The lines below, from the one containing "Instruction: Click 20" through the one containing "The image size is (364, 591).", should be set down exactly, with no pictures and nothing else.

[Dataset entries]
-----
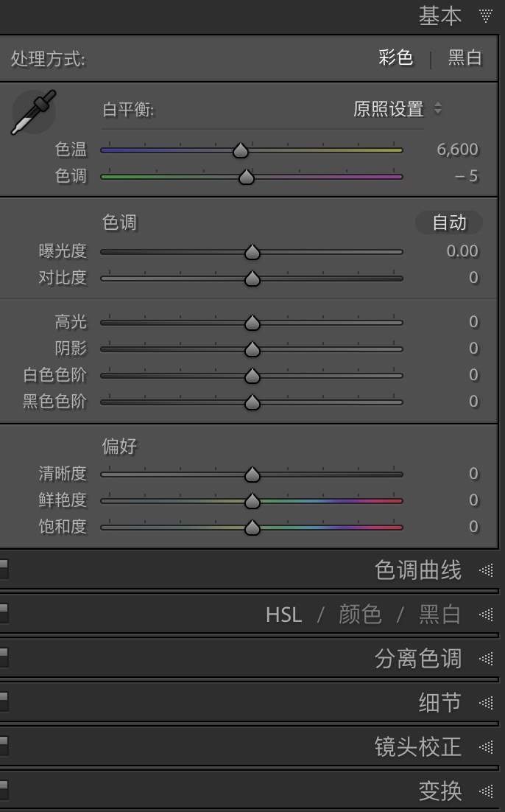Image resolution: width=505 pixels, height=812 pixels.
Task: Select the white balance eyedropper tool
Action: pyautogui.click(x=33, y=112)
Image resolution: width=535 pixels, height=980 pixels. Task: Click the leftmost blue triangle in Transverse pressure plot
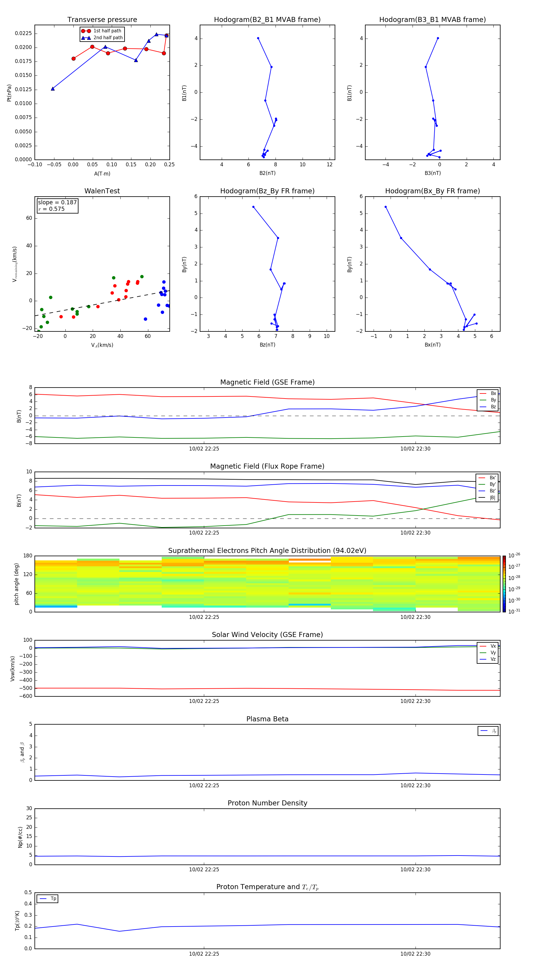point(53,89)
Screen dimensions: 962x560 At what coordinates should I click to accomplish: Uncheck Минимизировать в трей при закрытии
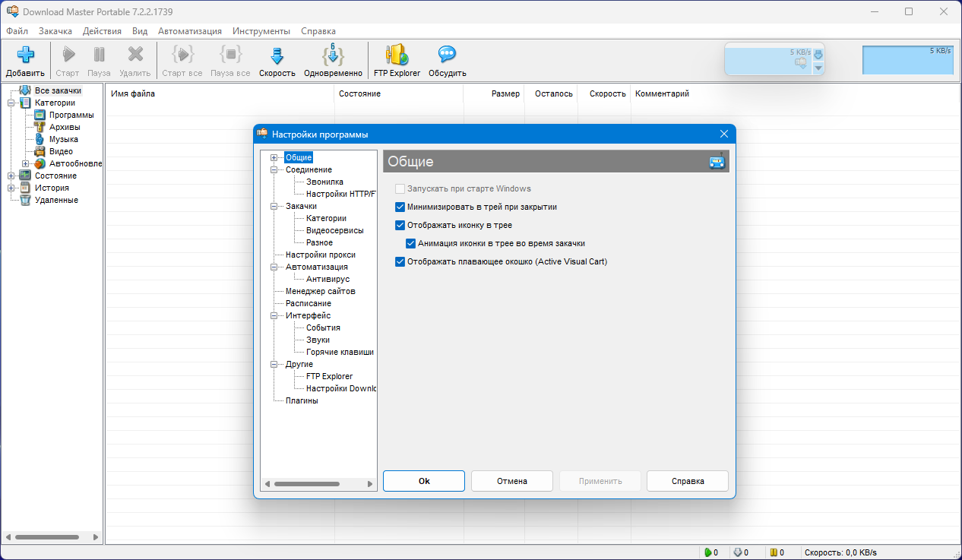[x=400, y=207]
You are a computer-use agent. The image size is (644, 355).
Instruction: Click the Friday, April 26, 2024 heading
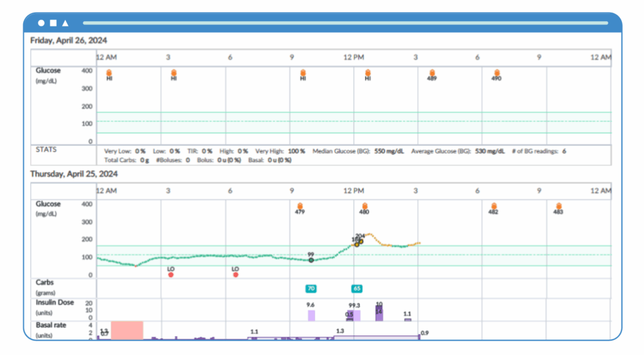pyautogui.click(x=69, y=40)
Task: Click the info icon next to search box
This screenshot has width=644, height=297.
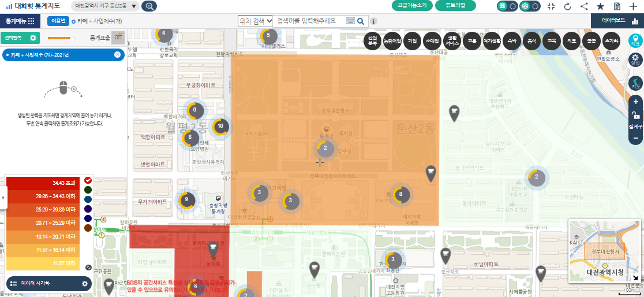Action: pyautogui.click(x=374, y=21)
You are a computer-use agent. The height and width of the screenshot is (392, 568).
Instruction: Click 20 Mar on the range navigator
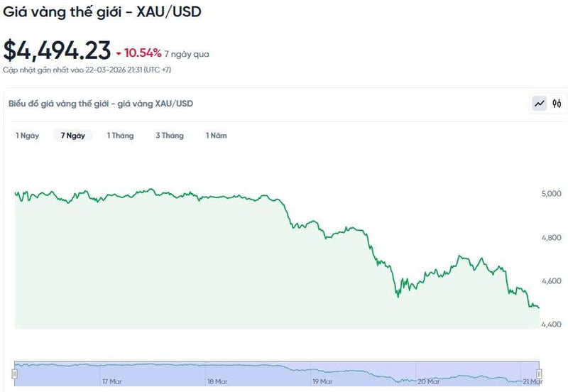pos(428,381)
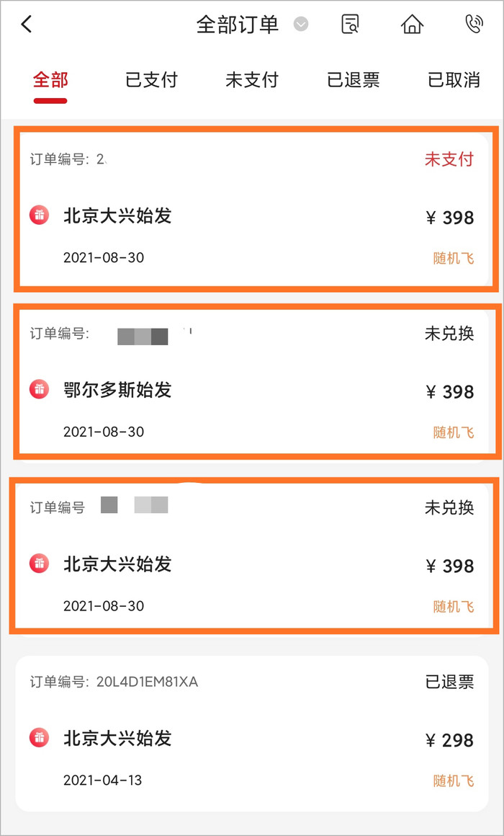
Task: Switch to the 已支付 tab
Action: tap(151, 80)
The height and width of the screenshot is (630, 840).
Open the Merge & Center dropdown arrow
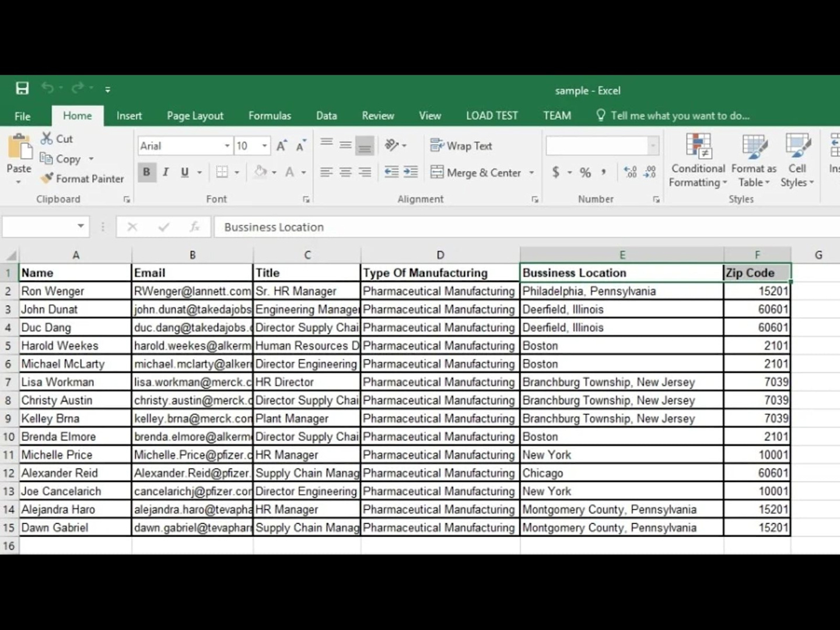pyautogui.click(x=531, y=173)
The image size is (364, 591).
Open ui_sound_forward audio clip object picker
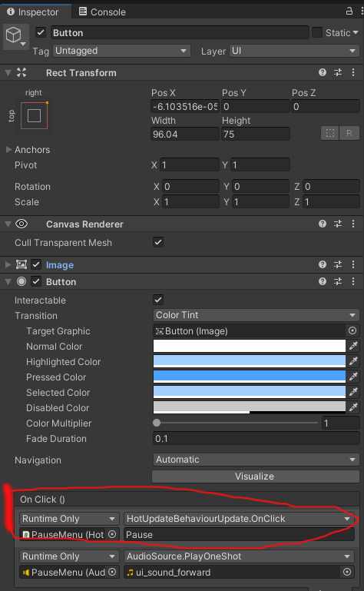click(x=347, y=572)
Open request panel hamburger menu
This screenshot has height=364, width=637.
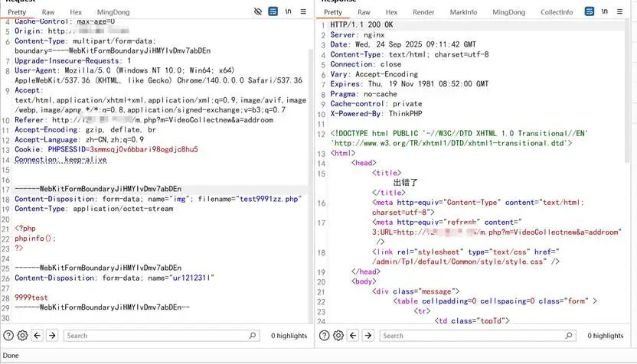[304, 12]
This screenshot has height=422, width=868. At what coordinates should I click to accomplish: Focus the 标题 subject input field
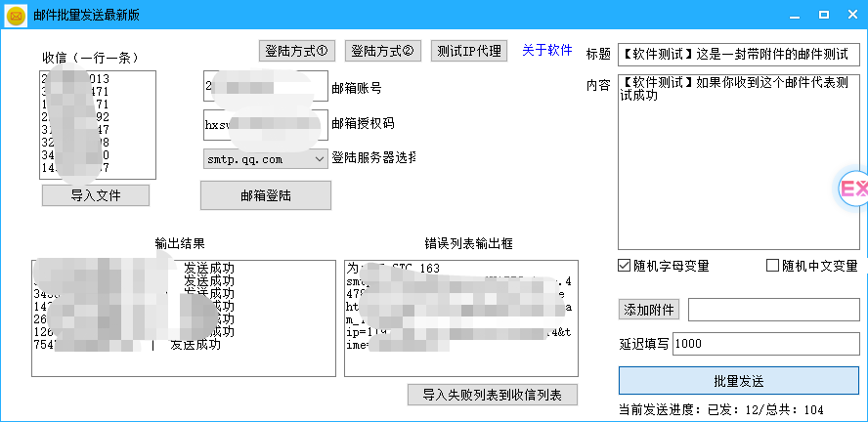click(738, 55)
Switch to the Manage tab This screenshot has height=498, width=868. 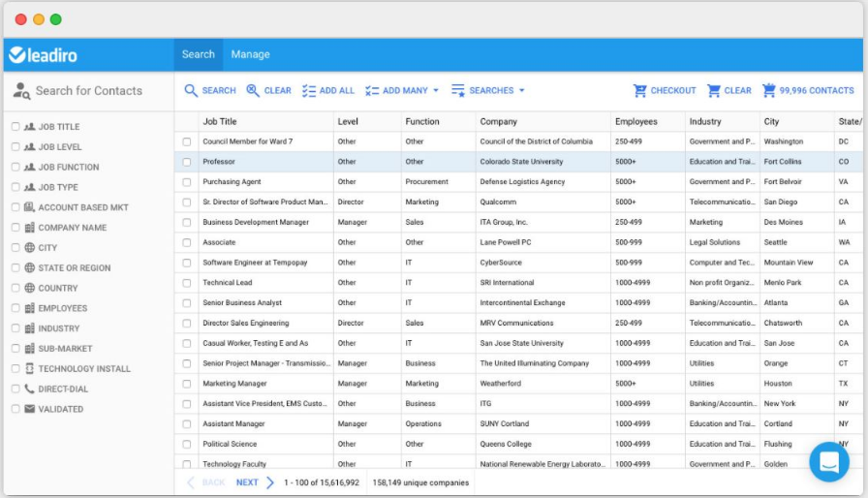(x=250, y=55)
-----
* [Solution to the problem]
Instruction: Click 20 Mar on the range navigator
pos(428,381)
Task: Switch to the 已支付 tab
Action: tap(151, 80)
The height and width of the screenshot is (630, 840).
Open the Merge & Center dropdown arrow
pyautogui.click(x=531, y=173)
The image size is (364, 591).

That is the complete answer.